翌朝も、いつも通り無愛想な仁が私の前を通り過ぎる。



それにも、もう慣れた。



――昼休み



社員食堂で若菜ちゃんとランチを摂っていると、弘人が声をかけてきた。



「千秋~!」



「弘人、どしたの?」



「これ、昨日帰りに渡そうと思ってて忘れてたんだ!」


そう言って、弘人が差し出したのはかわいくラッピングされた紙袋。



私への誕生日プレゼントだ。



「ありがとう~!」



「千秋に似合いそうな色だったから。

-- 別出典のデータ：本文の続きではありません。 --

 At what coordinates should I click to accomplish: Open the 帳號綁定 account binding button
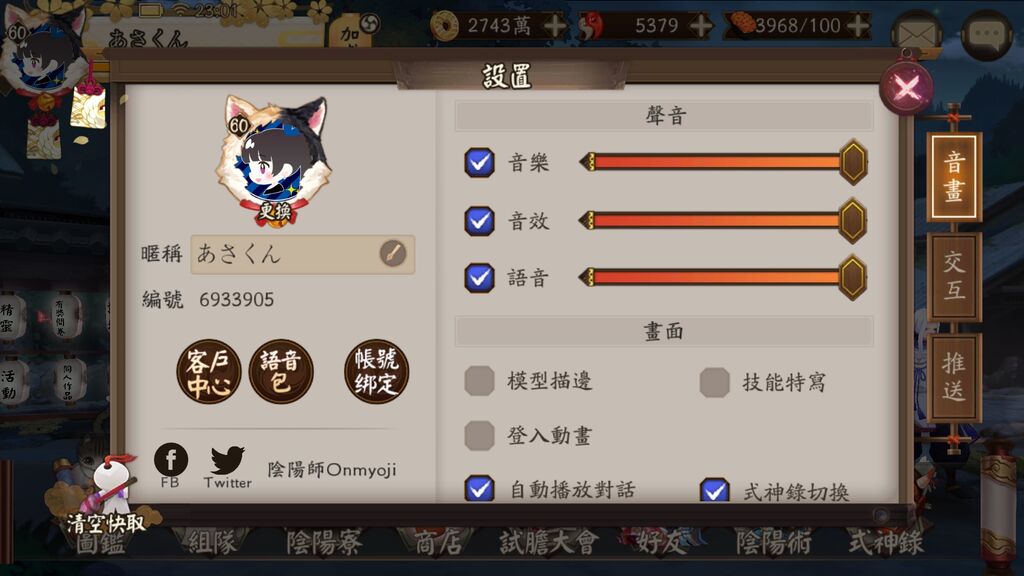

」



中を開けてみると、入っていたのは薄いピンク色のカシミヤのストールだった。



大事に手に取り、ふわふわの手触りに思わず頬擦りをした。



「暖かそうだね!大事に使うね!」



弘人が照れ臭そうにしていると、その後ろから誰かが声をかけてきた。



「神田さぁん!」



“ガシッ”



私の目の前で、後ろからやってきた一人の若い女子社員が弘人の腕を掴んだ。



その子は、どうやら弘人と同じ部署の後輩のようだった。



「例の新商品の事で相談があるんですけどぉ、今いいですかぁ?」



甘ったるい声で弘人に擦り寄る。